EXTRAIT FOURNI:
-*-*-

Voltaire, qui écrivit cette lettre à un ami le 4 avril 1743, ne renoncera évidemment pas « pour jamais ». Il se représentera au bout de trois ans et sera élu à l’unanimité. Sa déconvenue provisoire rappelait celle de Corneille, survenue cent ans plus tôt ; pour l’auteur du Cid, l’explication résidait dans l’inimitié que lui vouait Richelieu, qui venait de mourir et dont on ne voulait pas offenser la mémoire ; dans le cas de l’auteur de Zadig, qui était lui aussi la gloire littéraire de son siècle, les causes étaient comparables, quoique moins apparentes.

Lui-même accusait donc l’évêque de Mirepoix, un académicien connu pour son hostilité aux philosophes des Lumières, et qui serait allé, dans cette affaire, à l’encontre des souhaits de Louis XV ; mais Condorcet, qui était un peu le fils spirituel de Voltaire, conteste cette version. Ayant fait sa petite enquête après le décès de son maître, il avait appris que c’était le roi lui-même qui n’avait pas voulu que Voltaire succédât au cardinal de Fleury dans sa place d’académicien, Sa Majesté trouvant qu’il y avait une dissemblance trop marquée entre ces deux hommes pour mettre l’éloge de l’un dans la bouche de l’autre, et donner à rire au public d’un rapprochement semblable ».

L’explication est convaincante, et Voltaire devait s’en douter. Mais il ne pouvait l’avouer publiquement ; s’il voulait avoir des chances de se faire élire un jour, il avait intérêt à prétendre que le roi lui était favorable.

L’évêque qu’on avait « trouvé » pour remplir la place » convoitée par le philosophe était celui de Bayeux, Paul d’Albert de Luynes. Un prélat en remplaçait donc un autre ? On pourrait ajouter qu’à l’instar de son prédécesseur, le nouveau titulaire du vingt-neuvième fauteuil allait bientôt revêtir la pourpre cardinalice, et qu’il allait également exercer les fonctions d’aumônier auprès de la famille royale. Mais ces similitudes ne sont qu’apparentes, les deux hommes n’avaient pas grand-chose en commun. Fleury avait l’ambition de maintenir l’autorité royale ; Luynes ne fut que le témoin de sa déliquescence, quasiment jusqu’au bout puisqu’il mourut en 1788, juste avant l’effondrement de la monarchie.

Le duc de Saint-Simon n’avait-il pas dit du premier qu’il avait gardé, en sa vieillesse, des « restes » de sa beauté ? La formule vaut également pour la période où il dirigea le gouvernement. Tant que Fleury fut aux affaires, l’Ancien Régime eut encore de beaux restes. Après lui, ce fut en quelque sorte « le déluge », ou tout au moins une inexorable descente aux enfers.

Le précepteur de Louis XV avait su le protéger de la férocité du monde, comme de ses propres démons. À la mort du vieil homme, le monarque prétendit gouverner désormais seul, à l’instar de son prestigieux bisaïeul. Mais il était lui-même gouverné par ses maîtresses successives, et son prestige dans le pays comme à la cour en pâtit.

-*-*-

LIGNES DE DONNÉES:
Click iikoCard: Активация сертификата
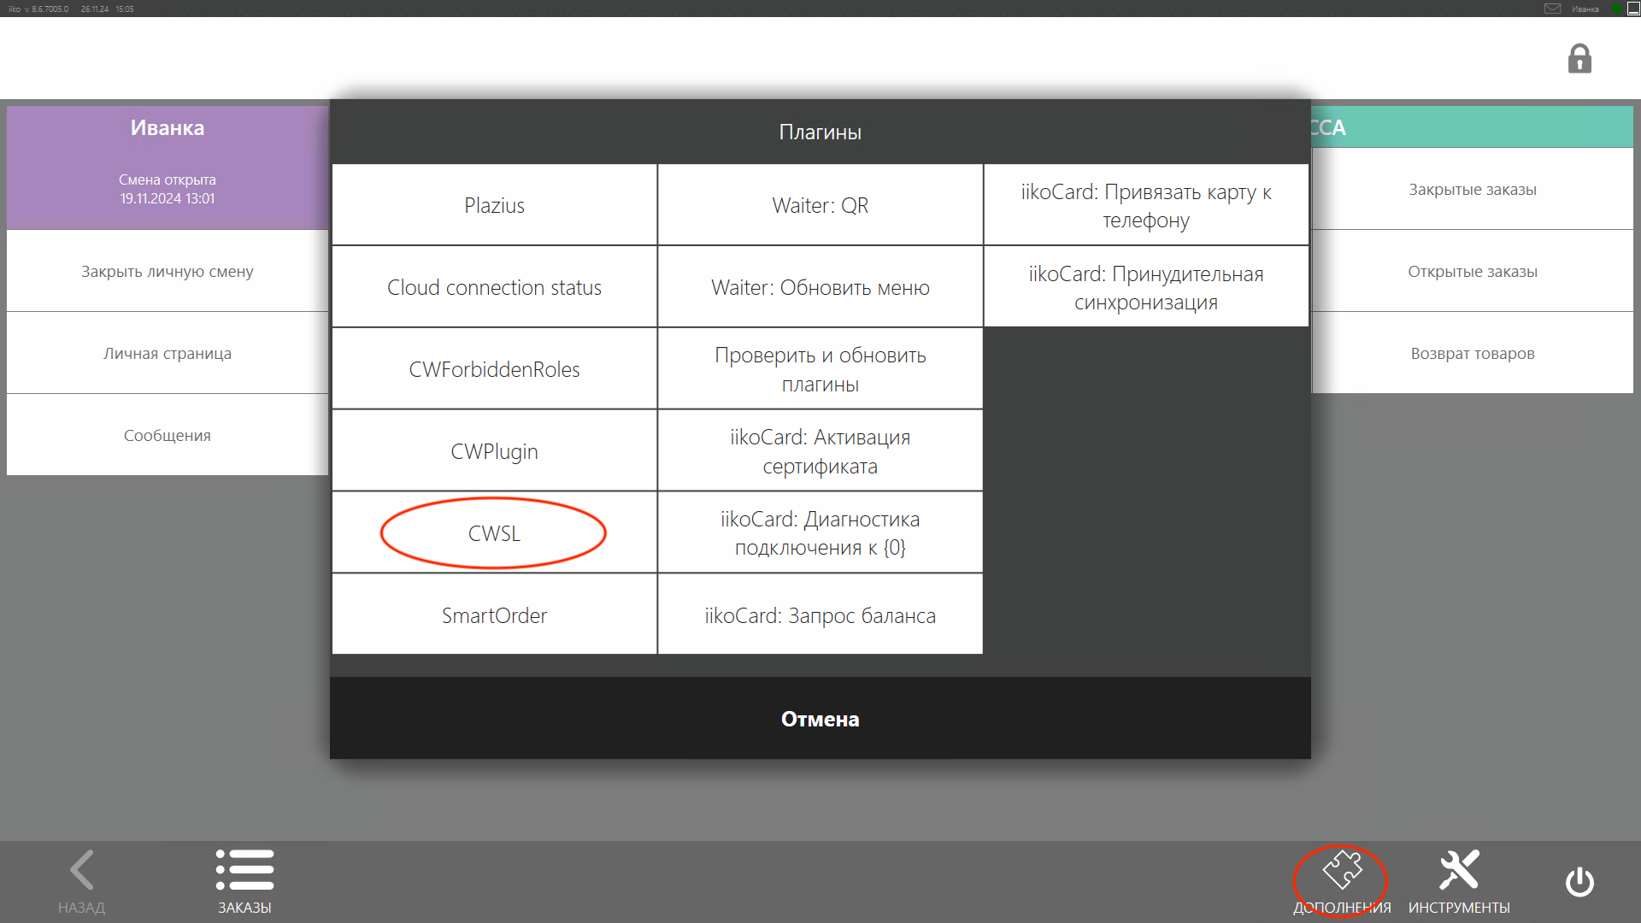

-*-*-

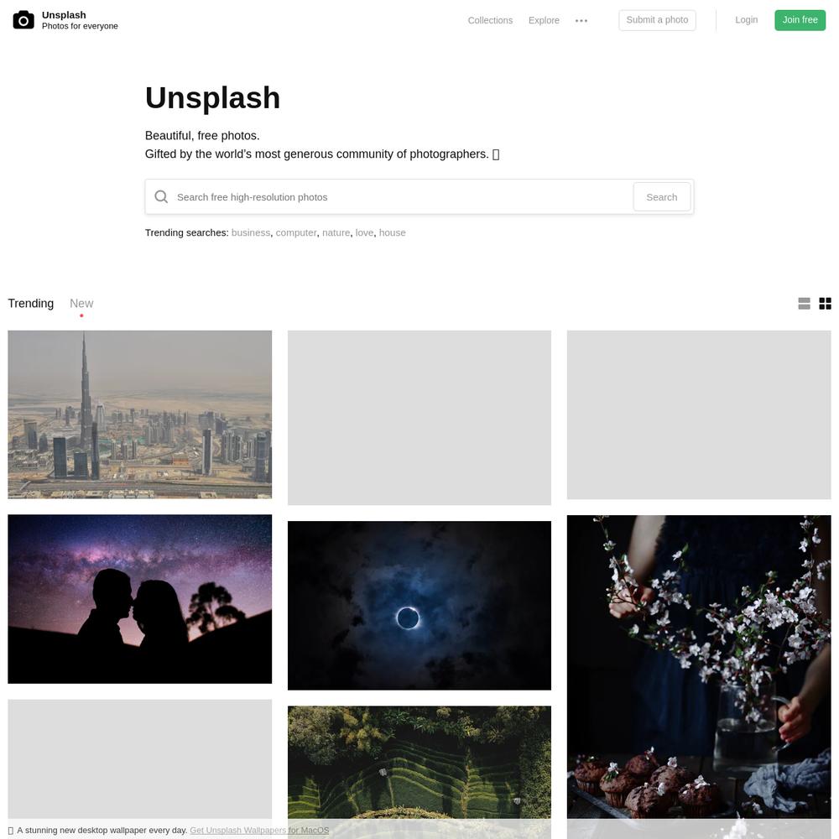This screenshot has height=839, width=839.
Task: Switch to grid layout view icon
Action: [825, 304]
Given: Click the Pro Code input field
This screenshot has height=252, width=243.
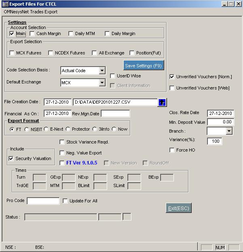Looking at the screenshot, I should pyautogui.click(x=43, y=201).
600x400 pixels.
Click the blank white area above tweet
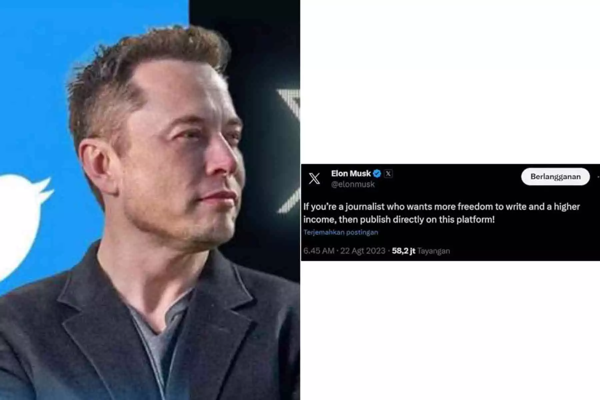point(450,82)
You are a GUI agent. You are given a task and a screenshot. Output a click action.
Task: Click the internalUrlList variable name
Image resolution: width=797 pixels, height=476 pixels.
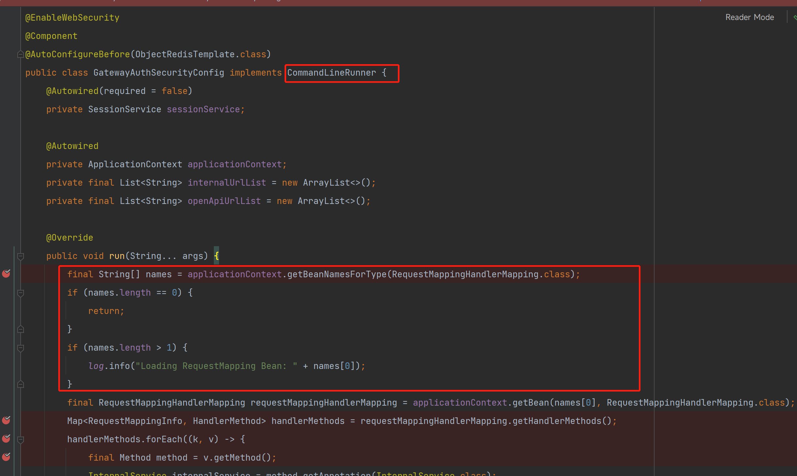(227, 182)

-*-*-

CONSIGNE ÉCRITE: Pouvez-vous reproduire à l'identique tout le passage de l'extrait sur Voltaire et l'Académie qui va de « L’évêque qu’on avait » jusqu'à « de la monarchie. » ? Les lignes ci-dessus forment un matériau à part, indépendant de l'extrait.

RÉPONSE RÉDIGÉE:
L’évêque qu’on avait « trouvé » pour remplir la place » convoitée par le philosophe était celui de Bayeux, Paul d’Albert de Luynes. Un prélat en remplaçait donc un autre ? On pourrait ajouter qu’à l’instar de son prédécesseur, le nouveau titulaire du vingt-neuvième fauteuil allait bientôt revêtir la pourpre cardinalice, et qu’il allait également exercer les fonctions d’aumônier auprès de la famille royale. Mais ces similitudes ne sont qu’apparentes, les deux hommes n’avaient pas grand-chose en commun. Fleury avait l’ambition de maintenir l’autorité royale ; Luynes ne fut que le témoin de sa déliquescence, quasiment jusqu’au bout puisqu’il mourut en 1788, juste avant l’effondrement de la monarchie.